The 6 Most-Read Business Stories of 2017

aldo
Aldo.
Rex Shutterstock

When it comes to the important news of the day, lots of people prefer to lead feet-first.

And a bevy of breaking business news as well as long-form investigative pieces kept shoe-minded Footwear News readers on their toes throughout 2017

Here we break down the most clicked-on business stories of the year.

1. Shoes.com Abruptly Shuts Down Operations

When Zappos competitor Shoes.com appeared to abruptly throw in the towel in late January, people clicked in for the details at a frenetic pace. The Canada-based company informed its employees of the news just days before it shuttered operations. In an interesting twist, months later, ShoeBuy — under its new parent, Walmart-owned Jet.com — would snap up the defunct e-tailer’s intellectual property. ShoeBuy rebranded as Shoes.com in September.
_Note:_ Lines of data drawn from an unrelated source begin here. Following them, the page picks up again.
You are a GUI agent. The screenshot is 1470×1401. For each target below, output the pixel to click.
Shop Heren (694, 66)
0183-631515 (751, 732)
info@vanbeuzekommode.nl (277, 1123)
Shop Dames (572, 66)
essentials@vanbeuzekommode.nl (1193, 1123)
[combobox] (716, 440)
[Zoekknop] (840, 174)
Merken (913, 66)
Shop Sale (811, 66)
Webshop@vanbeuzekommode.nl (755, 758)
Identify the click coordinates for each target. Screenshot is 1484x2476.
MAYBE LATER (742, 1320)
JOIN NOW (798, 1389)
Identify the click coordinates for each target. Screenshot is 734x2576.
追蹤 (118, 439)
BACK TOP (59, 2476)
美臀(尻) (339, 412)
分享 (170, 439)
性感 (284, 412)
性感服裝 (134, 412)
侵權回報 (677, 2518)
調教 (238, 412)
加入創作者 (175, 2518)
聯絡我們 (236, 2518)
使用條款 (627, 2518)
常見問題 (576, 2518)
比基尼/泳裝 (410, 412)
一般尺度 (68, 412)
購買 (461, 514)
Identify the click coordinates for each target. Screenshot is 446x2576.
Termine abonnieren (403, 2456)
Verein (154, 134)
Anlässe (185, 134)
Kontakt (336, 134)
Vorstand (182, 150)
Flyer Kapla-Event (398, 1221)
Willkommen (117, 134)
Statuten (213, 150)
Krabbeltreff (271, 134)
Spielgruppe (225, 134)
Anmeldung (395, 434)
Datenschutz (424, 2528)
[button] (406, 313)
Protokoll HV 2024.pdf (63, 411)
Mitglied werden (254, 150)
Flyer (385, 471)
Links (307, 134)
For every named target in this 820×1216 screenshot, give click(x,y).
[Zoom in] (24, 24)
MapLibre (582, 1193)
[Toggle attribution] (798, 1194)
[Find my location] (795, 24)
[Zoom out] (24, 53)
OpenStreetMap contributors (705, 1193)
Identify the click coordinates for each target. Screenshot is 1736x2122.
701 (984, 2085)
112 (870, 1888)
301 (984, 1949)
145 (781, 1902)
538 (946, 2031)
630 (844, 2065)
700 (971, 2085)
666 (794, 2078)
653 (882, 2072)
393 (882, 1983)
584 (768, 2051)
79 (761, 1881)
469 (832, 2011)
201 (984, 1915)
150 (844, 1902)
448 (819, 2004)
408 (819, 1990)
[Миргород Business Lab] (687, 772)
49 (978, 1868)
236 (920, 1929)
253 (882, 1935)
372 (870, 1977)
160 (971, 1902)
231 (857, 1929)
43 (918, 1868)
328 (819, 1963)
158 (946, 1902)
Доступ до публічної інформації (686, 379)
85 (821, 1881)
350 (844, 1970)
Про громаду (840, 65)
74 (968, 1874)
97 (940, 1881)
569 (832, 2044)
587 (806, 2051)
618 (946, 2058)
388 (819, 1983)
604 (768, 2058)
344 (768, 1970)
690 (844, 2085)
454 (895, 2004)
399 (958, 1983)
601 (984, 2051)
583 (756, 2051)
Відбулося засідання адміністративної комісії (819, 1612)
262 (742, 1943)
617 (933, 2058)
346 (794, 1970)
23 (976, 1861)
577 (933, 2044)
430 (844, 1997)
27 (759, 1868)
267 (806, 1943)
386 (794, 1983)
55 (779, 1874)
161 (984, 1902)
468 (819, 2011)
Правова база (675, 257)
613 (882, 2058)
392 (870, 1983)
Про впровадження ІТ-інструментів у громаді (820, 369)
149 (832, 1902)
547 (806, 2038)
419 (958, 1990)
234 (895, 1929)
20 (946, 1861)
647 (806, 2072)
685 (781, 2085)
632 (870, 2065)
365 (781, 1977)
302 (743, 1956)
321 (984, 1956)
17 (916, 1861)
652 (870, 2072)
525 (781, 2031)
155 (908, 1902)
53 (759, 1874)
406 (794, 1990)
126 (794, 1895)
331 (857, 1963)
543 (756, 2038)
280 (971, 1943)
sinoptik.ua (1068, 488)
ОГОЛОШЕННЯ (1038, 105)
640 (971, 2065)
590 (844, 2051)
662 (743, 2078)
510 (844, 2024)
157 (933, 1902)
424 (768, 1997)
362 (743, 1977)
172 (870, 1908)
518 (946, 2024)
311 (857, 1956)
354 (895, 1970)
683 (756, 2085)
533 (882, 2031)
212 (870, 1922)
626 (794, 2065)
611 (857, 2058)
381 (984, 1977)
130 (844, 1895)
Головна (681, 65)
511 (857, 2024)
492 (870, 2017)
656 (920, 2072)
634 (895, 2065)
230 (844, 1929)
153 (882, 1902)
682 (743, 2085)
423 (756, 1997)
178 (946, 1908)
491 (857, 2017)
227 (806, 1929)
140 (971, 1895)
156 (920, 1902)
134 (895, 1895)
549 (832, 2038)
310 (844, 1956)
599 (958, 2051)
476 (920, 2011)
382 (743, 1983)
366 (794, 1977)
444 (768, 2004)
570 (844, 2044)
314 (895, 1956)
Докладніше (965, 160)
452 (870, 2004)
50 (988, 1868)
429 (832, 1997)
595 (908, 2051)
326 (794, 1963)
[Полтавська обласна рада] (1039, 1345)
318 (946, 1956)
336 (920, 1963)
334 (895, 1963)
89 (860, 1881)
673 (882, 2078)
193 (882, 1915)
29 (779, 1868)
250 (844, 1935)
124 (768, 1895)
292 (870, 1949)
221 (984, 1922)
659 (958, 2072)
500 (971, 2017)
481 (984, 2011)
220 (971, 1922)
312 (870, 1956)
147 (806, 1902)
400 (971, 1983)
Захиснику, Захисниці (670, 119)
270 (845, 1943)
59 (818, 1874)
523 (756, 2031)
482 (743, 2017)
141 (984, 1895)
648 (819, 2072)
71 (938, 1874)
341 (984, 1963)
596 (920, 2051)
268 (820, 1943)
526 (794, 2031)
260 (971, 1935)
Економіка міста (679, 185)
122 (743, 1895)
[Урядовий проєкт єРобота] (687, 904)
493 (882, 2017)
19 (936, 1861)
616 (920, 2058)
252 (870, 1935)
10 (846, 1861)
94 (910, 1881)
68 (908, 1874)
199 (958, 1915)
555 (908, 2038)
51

2. Why Crocs Is Closing 158 Stores

Despite seeing sales slump for several years, the lightweight clogs continue to have their share of loyal followers. So when the brand announced plans during an earnings conference call to ditch nearly 160 doors, shoppers clicked in to find out what gives.

3. Is Payless the Next Sports Authority?
Inquiring minds wanted to know just that. So when FN — in response to numerous leads from industry insiders — asked whether Payless was soon to take the bankruptcy route in January, the response was enormous. Sure enough, the low-price family footwear retailer would file for Chapter 11 in April but emerge just four months later in August with a new lease on life.

4. Adidas, New Balance, Gucci & Others Owed Big Bucks by Newly Bankrupt The Tannery

A buzzy Boston shoe store, millions of bucks on the table and a handful of beloved household brand names make for a compelling headline and subsequent story. News that popular shoe store The Tannery filed for Chapter 11 in July and the fact that it owed hefty sums to some of the industry’s most well-known brands — including Nike, New Balance and Gucci — was easily a worthy read.

5.  Aldo & Camuto Group to Merge to Create Footwear Powerhouse

Ah, the deal that never was. News that two of the most storied names in footwear would join forces set the industry ablaze in August when Aldo announced plans to acquire Camuto Group. “One family business is acquiring another. We both have that entrepreneurial spirit,” Aldo CEO David Bensadoun said when the deal was announced. “Both of our companies are heavily product-oriented, and they each evolved in different ways.” Unfortunately, the companies in August announced their decision to call off the deal.

6. Brands React to QVC-HSN Merger

When two of the biggest multichannel retailers — and competitors, for that matter — merge, one has to wonder how each company’s largest stakeholders are feeling about the deal. That probably explains why readers clicked into FN’s coverage of brand reactions to two longtime competitors adopting the “if you can’t beat ‘em, join ‘em” mantra. Clarks USA and Earth Footwear were among the labels to share their thoughts on the deal with the publication.